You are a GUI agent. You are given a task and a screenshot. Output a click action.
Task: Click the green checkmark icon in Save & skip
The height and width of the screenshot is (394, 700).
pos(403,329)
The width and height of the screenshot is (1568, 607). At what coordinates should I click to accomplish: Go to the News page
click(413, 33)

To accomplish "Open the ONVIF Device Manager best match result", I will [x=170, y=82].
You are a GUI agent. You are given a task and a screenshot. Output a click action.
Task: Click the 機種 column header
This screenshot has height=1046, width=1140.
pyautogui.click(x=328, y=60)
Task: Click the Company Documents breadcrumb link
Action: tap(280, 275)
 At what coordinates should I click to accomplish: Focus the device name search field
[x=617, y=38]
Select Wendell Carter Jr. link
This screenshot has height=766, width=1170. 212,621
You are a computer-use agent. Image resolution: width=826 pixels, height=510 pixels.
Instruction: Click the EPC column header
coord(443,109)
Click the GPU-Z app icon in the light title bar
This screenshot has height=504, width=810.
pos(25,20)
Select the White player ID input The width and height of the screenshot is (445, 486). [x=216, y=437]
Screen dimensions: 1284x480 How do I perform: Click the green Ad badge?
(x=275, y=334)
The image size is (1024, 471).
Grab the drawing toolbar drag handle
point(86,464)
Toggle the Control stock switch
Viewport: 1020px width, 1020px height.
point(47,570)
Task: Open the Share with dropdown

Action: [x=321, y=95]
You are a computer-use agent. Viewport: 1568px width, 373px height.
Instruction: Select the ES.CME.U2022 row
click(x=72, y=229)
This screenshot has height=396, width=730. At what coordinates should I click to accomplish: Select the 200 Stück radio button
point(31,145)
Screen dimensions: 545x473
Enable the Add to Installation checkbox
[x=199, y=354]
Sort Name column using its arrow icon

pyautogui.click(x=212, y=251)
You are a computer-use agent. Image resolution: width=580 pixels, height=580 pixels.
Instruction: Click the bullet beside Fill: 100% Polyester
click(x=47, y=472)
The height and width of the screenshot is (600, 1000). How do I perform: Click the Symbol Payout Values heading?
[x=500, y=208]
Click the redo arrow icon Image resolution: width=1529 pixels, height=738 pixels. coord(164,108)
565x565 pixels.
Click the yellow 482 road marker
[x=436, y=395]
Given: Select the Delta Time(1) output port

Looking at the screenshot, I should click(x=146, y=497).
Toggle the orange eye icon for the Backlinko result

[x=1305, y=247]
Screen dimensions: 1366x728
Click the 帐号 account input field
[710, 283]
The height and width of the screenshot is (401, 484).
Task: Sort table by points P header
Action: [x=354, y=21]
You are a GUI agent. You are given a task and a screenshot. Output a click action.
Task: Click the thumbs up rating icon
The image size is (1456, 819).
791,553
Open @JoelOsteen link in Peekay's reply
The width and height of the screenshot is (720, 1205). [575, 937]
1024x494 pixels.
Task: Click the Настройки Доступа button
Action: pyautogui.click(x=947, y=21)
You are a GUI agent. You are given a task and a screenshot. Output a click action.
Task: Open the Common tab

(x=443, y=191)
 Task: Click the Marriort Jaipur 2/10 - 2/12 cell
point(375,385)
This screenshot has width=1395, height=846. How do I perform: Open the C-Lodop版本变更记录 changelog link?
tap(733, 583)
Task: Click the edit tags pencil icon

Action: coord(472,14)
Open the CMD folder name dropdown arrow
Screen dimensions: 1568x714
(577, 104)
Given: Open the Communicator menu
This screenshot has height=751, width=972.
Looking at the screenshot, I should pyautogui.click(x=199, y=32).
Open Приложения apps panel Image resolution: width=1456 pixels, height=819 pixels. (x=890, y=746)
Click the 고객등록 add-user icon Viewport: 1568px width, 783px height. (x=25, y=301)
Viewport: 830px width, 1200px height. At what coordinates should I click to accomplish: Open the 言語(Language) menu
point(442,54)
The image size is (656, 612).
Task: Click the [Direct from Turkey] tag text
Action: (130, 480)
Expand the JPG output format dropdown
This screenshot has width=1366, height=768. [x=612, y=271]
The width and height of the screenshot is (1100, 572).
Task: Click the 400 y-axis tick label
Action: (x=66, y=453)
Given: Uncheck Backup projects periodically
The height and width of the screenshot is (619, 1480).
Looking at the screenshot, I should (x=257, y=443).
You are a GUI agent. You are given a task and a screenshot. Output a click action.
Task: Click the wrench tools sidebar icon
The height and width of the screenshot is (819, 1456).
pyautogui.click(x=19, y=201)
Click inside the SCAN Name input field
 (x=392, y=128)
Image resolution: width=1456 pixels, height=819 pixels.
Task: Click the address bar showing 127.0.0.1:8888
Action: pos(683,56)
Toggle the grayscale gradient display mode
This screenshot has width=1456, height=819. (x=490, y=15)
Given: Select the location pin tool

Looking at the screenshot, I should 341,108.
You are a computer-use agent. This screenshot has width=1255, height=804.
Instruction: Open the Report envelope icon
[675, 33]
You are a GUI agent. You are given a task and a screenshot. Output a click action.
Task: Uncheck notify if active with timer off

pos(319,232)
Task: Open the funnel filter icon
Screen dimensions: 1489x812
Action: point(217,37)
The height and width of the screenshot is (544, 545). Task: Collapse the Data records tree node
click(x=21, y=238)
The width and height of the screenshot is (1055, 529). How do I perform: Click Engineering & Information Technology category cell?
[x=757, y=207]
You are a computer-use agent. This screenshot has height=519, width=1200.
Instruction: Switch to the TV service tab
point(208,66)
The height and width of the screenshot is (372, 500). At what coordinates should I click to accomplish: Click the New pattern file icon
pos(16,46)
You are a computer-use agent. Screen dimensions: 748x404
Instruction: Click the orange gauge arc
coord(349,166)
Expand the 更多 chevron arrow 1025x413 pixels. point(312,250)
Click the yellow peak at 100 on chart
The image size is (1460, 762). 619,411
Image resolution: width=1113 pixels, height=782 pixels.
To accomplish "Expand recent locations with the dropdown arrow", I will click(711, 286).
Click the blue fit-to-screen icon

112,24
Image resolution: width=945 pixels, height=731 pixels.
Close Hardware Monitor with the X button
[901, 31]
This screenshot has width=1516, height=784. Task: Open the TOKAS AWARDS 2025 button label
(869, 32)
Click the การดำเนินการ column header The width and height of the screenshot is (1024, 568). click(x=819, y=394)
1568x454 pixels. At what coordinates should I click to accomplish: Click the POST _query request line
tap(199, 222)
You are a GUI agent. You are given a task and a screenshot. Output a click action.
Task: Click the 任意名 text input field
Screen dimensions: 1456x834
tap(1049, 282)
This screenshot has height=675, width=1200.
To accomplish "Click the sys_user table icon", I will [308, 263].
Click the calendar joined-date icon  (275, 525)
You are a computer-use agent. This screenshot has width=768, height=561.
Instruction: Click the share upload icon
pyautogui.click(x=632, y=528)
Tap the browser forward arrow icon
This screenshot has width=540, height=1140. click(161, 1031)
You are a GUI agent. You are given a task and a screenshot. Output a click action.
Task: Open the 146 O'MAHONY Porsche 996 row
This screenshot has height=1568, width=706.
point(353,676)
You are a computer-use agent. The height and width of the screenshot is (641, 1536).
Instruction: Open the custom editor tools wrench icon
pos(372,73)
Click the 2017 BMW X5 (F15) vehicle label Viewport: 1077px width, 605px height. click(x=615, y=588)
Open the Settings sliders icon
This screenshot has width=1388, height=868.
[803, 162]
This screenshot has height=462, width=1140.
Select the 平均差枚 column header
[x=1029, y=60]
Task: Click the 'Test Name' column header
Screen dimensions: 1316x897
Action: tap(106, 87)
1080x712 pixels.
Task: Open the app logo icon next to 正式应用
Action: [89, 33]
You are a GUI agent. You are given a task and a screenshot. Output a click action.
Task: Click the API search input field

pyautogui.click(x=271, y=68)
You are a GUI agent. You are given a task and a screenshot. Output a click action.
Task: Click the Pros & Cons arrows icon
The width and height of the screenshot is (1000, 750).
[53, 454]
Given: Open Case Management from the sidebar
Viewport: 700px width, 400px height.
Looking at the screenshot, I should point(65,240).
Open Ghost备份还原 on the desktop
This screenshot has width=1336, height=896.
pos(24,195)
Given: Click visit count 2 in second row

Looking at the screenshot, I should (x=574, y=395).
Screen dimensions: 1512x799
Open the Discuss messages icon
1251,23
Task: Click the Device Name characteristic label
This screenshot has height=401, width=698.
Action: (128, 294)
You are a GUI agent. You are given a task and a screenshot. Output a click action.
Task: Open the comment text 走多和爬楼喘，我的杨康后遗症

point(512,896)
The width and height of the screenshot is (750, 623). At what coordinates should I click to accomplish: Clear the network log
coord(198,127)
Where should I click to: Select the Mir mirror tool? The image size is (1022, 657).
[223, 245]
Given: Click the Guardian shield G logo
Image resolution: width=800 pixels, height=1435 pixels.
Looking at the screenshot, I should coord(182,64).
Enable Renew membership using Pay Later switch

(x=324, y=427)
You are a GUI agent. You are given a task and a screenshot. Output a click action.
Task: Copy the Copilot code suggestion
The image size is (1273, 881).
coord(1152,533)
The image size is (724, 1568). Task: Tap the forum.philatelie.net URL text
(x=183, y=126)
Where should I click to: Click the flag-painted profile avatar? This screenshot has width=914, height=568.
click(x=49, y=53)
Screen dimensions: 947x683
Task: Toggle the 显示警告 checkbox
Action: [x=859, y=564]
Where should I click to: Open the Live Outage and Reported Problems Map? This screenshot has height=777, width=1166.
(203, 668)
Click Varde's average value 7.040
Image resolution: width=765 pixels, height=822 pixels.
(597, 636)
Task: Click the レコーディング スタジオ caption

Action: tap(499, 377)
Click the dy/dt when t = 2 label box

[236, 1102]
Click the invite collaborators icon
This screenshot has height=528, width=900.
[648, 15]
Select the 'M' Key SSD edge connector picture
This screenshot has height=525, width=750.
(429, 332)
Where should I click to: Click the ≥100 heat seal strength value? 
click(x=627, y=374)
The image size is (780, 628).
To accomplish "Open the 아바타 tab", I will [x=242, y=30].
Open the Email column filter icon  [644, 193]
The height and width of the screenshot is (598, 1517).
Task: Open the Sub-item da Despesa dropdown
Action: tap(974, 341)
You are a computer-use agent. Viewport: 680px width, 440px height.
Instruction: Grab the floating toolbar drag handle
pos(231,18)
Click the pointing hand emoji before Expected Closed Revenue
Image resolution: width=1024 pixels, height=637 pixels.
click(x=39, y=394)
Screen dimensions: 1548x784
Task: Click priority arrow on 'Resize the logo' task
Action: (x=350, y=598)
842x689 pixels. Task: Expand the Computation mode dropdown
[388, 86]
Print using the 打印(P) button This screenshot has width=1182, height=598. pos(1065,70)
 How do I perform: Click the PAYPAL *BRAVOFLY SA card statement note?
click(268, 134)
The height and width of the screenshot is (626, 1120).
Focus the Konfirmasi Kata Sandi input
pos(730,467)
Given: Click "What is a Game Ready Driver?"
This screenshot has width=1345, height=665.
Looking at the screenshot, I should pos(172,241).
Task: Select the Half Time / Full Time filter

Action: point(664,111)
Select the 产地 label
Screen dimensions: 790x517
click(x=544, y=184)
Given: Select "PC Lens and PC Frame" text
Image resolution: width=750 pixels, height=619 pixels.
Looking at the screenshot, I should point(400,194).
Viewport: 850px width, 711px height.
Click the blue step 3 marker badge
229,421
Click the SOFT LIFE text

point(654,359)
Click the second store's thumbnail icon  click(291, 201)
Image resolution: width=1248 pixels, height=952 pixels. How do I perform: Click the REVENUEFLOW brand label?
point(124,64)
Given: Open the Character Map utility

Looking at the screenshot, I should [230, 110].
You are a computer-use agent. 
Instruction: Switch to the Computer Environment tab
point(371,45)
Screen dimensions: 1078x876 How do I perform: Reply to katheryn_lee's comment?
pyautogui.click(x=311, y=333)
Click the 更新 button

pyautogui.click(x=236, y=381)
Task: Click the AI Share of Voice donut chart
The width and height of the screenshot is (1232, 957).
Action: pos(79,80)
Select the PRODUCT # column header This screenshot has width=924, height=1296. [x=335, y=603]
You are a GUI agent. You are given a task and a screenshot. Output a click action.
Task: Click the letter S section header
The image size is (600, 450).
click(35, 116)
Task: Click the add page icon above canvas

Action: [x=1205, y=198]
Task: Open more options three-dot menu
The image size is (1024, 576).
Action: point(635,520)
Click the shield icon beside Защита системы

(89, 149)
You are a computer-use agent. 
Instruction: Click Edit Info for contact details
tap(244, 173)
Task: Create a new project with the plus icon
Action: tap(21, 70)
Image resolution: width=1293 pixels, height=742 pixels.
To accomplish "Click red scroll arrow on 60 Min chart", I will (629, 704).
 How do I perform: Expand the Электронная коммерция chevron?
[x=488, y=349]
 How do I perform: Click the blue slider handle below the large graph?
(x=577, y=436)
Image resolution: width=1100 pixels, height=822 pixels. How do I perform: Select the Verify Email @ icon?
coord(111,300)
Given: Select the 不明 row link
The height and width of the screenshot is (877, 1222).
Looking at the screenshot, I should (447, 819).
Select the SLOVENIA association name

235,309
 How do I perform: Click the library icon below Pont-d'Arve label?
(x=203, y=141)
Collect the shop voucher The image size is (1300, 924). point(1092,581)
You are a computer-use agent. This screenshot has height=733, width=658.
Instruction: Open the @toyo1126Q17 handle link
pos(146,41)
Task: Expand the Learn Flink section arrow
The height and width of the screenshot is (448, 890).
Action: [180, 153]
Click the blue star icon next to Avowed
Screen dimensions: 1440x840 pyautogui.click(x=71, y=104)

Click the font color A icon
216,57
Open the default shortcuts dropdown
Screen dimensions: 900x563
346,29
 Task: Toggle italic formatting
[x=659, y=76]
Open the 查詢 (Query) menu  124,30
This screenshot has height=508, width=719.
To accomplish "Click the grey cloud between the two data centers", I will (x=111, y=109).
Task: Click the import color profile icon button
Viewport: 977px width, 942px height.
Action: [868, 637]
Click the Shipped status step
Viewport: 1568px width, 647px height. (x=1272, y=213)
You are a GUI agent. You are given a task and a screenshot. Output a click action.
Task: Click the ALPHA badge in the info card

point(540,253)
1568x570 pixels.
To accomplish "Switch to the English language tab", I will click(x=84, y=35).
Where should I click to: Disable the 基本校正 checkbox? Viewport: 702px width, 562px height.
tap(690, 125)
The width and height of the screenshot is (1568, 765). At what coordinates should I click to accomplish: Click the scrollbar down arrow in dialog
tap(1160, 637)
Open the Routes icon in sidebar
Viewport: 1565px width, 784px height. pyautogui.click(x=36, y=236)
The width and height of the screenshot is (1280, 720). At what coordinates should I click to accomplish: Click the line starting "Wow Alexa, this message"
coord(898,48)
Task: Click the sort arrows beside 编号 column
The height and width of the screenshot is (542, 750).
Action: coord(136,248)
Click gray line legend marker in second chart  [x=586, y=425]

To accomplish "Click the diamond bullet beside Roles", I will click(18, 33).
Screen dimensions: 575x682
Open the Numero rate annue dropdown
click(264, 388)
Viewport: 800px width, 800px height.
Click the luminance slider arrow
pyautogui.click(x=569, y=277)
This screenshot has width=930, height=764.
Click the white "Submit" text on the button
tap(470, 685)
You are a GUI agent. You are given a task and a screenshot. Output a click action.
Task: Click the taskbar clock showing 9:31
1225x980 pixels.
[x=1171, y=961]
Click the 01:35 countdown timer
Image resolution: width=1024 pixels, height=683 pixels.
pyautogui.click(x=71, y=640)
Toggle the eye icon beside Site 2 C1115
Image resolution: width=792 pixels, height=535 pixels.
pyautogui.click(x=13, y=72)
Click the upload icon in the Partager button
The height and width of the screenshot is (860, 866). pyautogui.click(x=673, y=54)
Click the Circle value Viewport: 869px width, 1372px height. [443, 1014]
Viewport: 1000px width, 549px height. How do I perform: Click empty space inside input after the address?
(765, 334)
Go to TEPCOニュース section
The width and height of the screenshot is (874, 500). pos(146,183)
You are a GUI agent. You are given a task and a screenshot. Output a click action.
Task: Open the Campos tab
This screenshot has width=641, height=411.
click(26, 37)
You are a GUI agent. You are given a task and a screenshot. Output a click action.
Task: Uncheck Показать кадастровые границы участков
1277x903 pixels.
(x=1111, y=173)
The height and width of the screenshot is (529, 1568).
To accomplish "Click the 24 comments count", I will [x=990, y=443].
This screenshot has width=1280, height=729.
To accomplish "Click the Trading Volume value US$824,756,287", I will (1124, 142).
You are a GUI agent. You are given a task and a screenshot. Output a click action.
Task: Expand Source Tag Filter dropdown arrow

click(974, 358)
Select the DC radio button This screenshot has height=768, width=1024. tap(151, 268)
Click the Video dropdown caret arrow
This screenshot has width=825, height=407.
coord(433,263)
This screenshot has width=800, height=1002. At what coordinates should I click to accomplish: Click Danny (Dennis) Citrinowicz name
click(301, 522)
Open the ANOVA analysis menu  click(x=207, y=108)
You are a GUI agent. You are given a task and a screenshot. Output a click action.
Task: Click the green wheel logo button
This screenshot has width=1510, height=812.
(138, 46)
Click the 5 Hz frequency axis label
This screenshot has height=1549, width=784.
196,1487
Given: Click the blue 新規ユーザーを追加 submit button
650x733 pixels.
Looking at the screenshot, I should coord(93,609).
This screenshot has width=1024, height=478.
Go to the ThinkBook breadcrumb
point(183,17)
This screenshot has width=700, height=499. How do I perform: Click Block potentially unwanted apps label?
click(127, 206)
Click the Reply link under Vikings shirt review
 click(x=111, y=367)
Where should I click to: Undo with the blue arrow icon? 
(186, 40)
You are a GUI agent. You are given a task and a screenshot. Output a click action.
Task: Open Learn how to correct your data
***
## WHAT THIS TASK INVOLVES
Copy every line of the material above in which the string "Learn" can be found.

## WRITTEN ANSWER
Task: Expand the Learn Flink section arrow
Task: Open Learn how to correct your data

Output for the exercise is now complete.